Then the challenge is not properly formulated. He asks for
an assembly-written perft() that beat
his C-code. Apparently any assemby-code would not do, and there are some restrictions on it. Like that the assembly code in question could be considered an optimized version of his C-code algorithm. But that is an ill-defined task. Modern optimizers do amazing things, and when I try to time multiplier performance, and write code like
Code: Select all
cnt=1e9; while(--cnt) a *= 1.00000000001;
it always times as 0, because the optimizer removes the entire loop. (Unless you actually print the value of a afterwards.)
So if the C-code perft is slow, because it Makes/UnMakes the last ply, refraining from making that ply causes an enormous speedup. But a clever optimizer (especially a human optimizer!) can easily recognize the set of assembly instructions that make the move and then immediately take it back as a set of instructions that as a group do nothing, and remove it for that reason.

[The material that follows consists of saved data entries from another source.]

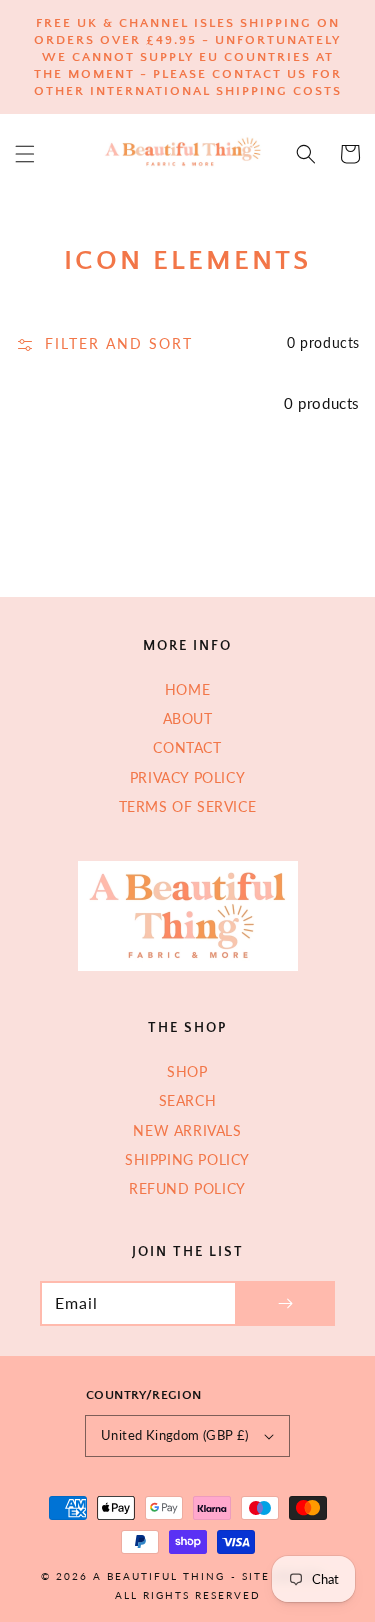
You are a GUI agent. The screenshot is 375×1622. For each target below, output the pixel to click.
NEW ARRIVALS (187, 1130)
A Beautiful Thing (159, 1576)
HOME (187, 689)
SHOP (187, 1071)
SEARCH (188, 1100)
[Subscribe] (285, 1303)
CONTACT (187, 747)
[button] (25, 154)
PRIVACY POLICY (187, 777)
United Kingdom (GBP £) (175, 1435)
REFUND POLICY (187, 1188)
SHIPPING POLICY (187, 1159)
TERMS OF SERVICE (188, 806)
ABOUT (188, 718)
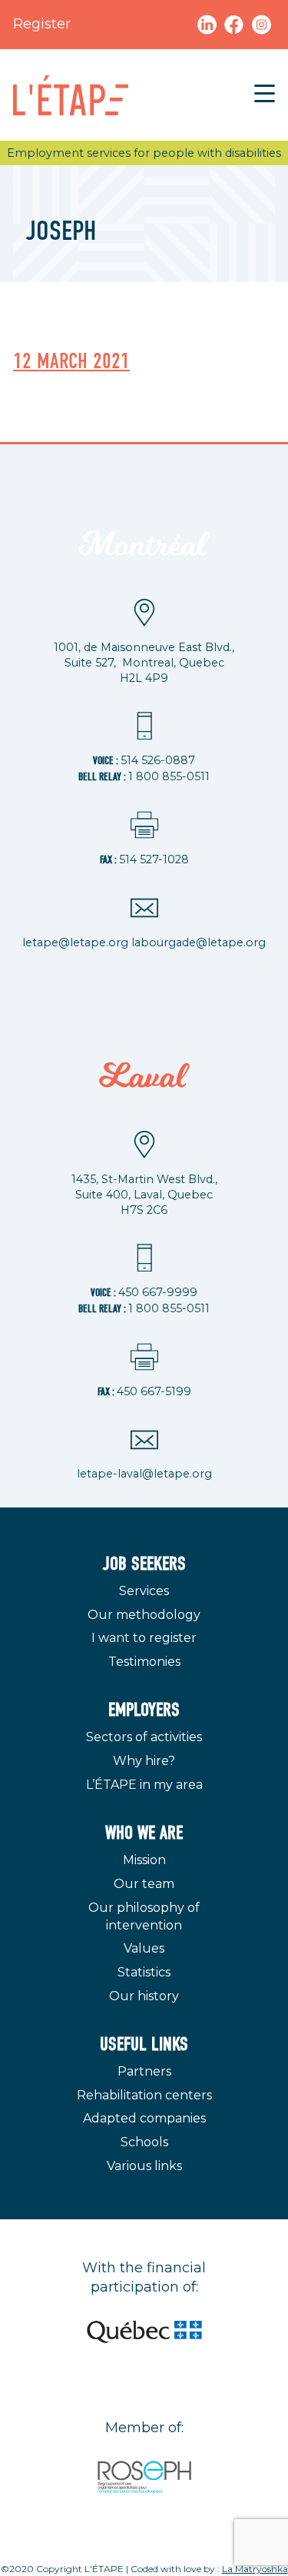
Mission (144, 1860)
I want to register (144, 1637)
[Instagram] (261, 23)
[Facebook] (235, 23)
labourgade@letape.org (198, 942)
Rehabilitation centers (144, 2095)
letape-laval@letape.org (144, 1474)
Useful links (144, 2044)
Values (144, 1948)
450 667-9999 (157, 1292)
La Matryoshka (255, 2568)
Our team (144, 1883)
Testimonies (144, 1661)
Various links (144, 2166)
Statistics (144, 1972)
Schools (144, 2142)
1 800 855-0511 (169, 776)
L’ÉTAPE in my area (144, 1784)
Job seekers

I remember having to optimize PDP 11 assembly code for Akkerman's function for a course in computer organization, which is a heavily recursively defined functions. The best I could come up with was beaten by orders of magnitude by some others, who had used the fact that for some low value of the arguments there existed a formula for that function in closed form (something like Akk(0, N) = N, when the definition for that case would reduce to Akk(0,N) = Akk(0,N-1) and Akk(0,0)=0. So my optimized code was calculating N recursively by N recursive function calls each doing an INC on the passed value to produce N. Others has 'optimized that away'.